Жгли послед черной кошки. Кошка только что родила и была тут же, в корзине, на подстилке из разноцветных тряпок, протяжно мяукала, светя ярко-зелеными жалобными глазами. Кто-то поставил неподалеку блюдечко с молоком. Трое мокрых котят, попискивая, тыкались ей в живот бульдожьими мордочками. Она вылизывала им редкую шерсть. Еще трое родились мертвыми и теперь были выложены на подносе, рядом с треногой, под которой задыхался огонь. Герду их было жалко до слез: половина, а то и больше приплода рождались безжизненными. Это закономерно, говорил учитель Гармаш, трудолюбиво помаргивая.

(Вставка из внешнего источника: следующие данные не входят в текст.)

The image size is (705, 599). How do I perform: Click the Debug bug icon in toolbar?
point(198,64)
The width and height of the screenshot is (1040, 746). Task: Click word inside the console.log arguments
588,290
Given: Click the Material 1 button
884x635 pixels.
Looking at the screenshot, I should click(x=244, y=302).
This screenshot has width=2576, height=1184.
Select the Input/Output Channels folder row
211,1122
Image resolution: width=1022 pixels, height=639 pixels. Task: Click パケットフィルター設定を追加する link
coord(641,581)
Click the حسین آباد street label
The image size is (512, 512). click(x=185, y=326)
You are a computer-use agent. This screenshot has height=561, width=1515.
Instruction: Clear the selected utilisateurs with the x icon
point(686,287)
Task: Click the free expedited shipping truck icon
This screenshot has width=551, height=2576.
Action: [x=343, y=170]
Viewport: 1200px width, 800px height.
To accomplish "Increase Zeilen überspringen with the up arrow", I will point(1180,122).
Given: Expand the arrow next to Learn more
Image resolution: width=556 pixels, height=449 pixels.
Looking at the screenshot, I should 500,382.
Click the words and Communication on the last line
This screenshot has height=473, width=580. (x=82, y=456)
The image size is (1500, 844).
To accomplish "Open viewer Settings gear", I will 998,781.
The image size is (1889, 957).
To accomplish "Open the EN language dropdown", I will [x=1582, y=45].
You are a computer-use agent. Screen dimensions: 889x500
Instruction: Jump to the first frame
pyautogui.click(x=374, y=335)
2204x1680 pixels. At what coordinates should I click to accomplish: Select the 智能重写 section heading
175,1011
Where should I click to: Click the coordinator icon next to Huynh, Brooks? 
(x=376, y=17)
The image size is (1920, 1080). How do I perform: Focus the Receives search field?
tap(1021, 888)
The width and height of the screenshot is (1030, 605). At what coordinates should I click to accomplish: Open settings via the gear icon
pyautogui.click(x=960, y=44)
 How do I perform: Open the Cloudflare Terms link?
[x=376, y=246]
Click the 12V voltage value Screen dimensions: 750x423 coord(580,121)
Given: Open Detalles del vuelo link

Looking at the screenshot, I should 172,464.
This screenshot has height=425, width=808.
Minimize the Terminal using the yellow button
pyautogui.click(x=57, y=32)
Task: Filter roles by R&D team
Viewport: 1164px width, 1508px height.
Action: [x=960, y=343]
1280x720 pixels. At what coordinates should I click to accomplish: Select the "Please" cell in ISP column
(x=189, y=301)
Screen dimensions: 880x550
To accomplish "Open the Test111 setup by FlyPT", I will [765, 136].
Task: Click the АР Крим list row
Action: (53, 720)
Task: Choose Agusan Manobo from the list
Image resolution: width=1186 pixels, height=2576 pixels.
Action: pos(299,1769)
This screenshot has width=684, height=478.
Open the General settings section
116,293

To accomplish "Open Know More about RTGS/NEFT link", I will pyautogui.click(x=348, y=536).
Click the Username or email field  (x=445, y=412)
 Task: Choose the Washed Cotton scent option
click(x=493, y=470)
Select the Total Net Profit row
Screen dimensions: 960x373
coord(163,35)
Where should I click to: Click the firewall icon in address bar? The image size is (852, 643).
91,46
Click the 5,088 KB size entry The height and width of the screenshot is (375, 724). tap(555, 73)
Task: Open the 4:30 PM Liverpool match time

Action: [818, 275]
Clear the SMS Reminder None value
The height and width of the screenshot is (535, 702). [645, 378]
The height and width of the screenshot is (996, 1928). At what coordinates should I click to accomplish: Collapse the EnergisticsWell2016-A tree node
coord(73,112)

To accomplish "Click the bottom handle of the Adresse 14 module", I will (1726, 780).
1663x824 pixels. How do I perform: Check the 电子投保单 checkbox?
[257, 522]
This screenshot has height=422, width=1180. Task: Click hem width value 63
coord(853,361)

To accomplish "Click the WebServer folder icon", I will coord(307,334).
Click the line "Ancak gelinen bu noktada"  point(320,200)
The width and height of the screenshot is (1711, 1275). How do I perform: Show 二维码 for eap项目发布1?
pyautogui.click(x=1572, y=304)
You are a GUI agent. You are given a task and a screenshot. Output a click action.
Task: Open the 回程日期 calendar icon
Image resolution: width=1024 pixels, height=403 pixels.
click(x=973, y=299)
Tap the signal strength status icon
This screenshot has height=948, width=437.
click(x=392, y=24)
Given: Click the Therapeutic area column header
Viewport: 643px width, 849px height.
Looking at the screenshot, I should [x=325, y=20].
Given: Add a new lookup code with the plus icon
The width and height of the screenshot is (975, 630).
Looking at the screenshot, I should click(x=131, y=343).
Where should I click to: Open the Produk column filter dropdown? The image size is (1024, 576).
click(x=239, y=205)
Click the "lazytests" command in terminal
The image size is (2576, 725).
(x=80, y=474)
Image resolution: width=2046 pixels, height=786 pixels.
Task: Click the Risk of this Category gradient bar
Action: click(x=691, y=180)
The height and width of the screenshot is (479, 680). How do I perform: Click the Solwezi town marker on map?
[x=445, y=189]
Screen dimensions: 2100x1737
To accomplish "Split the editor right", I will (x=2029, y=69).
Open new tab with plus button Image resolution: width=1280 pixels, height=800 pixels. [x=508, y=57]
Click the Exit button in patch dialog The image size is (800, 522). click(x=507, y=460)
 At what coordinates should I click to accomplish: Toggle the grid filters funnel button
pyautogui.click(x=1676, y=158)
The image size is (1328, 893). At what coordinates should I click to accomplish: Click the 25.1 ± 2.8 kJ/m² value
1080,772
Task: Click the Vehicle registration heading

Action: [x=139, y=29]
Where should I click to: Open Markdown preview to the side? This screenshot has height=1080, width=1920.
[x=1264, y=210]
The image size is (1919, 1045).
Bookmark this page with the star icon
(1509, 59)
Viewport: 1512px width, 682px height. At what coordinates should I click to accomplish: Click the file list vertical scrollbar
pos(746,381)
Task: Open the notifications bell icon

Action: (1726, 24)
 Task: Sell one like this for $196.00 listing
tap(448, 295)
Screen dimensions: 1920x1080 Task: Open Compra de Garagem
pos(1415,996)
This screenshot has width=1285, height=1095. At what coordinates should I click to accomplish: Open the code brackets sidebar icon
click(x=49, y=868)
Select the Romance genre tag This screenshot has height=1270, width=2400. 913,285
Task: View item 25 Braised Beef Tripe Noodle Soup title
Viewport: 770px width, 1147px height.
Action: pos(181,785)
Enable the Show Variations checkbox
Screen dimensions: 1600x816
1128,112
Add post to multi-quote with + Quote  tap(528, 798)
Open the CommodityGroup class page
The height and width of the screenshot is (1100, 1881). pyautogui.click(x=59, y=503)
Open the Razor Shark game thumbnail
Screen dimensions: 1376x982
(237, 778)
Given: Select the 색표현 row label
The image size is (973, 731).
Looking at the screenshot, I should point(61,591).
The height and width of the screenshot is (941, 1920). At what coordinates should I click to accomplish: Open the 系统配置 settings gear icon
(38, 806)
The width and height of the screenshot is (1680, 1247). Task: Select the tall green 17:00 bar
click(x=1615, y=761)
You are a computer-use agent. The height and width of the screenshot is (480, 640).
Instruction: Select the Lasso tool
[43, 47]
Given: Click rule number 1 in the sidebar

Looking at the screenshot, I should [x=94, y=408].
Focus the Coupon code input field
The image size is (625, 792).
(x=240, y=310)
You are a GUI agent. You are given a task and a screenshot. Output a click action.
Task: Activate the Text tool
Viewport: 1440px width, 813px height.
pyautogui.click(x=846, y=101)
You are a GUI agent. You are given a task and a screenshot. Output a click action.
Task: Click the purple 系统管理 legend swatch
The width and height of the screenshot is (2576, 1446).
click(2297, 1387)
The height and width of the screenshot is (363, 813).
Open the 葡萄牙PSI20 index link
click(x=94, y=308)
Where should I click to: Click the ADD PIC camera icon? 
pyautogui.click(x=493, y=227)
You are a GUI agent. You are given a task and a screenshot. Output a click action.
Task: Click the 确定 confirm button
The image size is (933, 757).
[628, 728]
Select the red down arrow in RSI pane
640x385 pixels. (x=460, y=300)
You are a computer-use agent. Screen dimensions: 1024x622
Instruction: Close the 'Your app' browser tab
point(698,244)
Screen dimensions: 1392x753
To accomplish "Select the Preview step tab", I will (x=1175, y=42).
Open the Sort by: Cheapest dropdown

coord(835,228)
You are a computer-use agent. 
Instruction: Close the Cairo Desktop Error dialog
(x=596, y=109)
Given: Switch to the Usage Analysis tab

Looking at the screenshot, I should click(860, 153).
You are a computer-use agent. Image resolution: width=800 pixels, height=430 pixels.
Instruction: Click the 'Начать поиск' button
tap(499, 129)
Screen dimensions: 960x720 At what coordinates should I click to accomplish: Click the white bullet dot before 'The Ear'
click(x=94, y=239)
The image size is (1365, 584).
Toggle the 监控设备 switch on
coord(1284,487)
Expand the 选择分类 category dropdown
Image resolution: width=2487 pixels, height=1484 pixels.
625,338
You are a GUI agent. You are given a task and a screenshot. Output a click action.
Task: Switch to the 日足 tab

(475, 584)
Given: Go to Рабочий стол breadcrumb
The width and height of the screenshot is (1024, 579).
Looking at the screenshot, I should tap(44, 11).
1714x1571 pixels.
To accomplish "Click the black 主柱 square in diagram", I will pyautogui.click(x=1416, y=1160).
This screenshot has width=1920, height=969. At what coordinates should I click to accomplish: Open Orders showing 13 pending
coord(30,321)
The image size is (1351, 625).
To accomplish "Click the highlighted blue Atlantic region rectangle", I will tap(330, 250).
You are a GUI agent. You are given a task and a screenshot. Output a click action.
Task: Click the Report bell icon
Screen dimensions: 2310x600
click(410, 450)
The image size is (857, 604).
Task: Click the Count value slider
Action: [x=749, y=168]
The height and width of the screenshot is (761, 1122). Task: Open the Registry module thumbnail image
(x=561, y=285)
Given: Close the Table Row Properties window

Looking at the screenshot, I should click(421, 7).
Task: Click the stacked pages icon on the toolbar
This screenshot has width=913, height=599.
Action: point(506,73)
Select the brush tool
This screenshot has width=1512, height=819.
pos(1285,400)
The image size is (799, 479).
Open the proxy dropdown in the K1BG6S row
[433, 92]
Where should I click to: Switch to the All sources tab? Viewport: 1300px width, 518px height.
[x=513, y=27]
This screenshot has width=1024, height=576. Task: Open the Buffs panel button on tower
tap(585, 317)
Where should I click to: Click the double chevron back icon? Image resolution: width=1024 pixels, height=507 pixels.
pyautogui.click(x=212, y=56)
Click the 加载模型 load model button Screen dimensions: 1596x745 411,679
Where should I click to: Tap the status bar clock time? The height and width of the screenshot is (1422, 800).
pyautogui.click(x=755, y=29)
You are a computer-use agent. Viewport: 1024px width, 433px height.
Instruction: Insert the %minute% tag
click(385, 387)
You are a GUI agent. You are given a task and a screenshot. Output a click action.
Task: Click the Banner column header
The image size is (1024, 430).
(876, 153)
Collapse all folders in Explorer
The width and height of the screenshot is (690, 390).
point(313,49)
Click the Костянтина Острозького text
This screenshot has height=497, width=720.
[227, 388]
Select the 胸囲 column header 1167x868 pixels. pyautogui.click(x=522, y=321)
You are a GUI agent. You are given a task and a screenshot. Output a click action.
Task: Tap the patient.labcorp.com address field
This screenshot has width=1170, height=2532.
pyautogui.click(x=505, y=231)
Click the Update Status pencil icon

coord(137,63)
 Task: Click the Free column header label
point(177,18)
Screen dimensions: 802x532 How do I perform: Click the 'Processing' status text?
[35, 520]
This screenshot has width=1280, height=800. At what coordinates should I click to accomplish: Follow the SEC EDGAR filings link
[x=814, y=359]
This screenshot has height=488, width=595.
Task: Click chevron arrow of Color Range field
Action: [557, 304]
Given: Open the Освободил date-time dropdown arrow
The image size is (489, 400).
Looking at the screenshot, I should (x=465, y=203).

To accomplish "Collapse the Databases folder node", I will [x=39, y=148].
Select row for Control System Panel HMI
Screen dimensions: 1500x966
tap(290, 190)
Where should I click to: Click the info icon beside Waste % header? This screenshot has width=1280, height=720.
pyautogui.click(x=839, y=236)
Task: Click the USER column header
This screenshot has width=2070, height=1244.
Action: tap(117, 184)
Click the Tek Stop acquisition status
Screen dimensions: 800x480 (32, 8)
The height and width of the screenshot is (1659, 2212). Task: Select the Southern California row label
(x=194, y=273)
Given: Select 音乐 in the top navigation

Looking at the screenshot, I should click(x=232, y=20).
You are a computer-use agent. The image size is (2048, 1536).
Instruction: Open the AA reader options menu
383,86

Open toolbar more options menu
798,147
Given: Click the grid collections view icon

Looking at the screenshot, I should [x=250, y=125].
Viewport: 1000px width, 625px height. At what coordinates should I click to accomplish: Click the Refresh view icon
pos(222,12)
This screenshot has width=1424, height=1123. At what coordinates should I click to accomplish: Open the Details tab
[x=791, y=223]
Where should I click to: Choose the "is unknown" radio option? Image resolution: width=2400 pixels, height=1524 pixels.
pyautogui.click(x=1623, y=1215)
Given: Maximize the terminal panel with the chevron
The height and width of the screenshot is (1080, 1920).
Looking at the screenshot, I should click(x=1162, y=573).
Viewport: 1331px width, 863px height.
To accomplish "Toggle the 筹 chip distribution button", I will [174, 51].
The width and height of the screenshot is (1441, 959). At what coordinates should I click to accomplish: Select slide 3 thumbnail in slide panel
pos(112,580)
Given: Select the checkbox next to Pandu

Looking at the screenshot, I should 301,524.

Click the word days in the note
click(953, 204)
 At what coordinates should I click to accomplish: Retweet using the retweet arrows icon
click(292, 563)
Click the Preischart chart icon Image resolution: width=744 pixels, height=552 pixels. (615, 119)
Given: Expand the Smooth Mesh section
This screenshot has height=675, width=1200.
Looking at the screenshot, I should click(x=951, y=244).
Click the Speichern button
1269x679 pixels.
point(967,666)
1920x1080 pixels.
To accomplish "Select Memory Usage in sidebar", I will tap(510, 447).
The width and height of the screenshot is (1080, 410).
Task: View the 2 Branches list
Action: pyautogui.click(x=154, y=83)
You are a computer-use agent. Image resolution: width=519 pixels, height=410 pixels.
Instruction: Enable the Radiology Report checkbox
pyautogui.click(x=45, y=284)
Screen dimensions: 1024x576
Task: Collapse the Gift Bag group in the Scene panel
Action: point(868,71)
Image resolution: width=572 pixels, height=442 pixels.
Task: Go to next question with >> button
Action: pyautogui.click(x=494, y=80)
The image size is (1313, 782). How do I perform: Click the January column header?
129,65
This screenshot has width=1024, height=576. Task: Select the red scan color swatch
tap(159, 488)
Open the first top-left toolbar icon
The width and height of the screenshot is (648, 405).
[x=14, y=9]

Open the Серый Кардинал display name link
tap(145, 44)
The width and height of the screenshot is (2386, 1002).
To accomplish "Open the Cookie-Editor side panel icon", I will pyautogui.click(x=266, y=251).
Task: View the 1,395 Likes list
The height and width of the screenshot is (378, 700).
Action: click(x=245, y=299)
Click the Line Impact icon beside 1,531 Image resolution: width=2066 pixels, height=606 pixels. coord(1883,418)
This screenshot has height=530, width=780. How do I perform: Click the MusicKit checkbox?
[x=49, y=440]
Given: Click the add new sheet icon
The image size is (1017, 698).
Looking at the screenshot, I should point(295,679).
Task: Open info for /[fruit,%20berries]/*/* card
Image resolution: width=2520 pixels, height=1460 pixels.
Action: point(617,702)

Инбридинг, близкородственное скрещивание, они ведут чистую линию уже несколько поколений, летальные мутации выходят из рецессива – следует неизбежное вырождение и смерть… – Герд уже понемногу начинал разбираться в этой механике. Очень трудно, например, достается материал. Черных кошек повсеместно ловят и уничтожают. Считается, что именно в кошек черного цвета переселяются бесы. Глупость невыносимая. И точно так же уничтожают черных свиней на фермах. А черных собак, по-видимому, вообще уже нигде не осталось. Популяция малой численности в наше время просто обречена. Кстати, сколько их тут, в санатории, человек шестьдесят, вместе с учителями? Тоже, если смотреть правде в глаза, малая популяция. Герд вчера спросил об этом учителя Гармаша, и учитель Гармаш ничего ему не ответил. Опустил глаза и ушел, болезненно сгорбившись. Нечего ему было ответить. Чистая линия. Вырождение, смерть.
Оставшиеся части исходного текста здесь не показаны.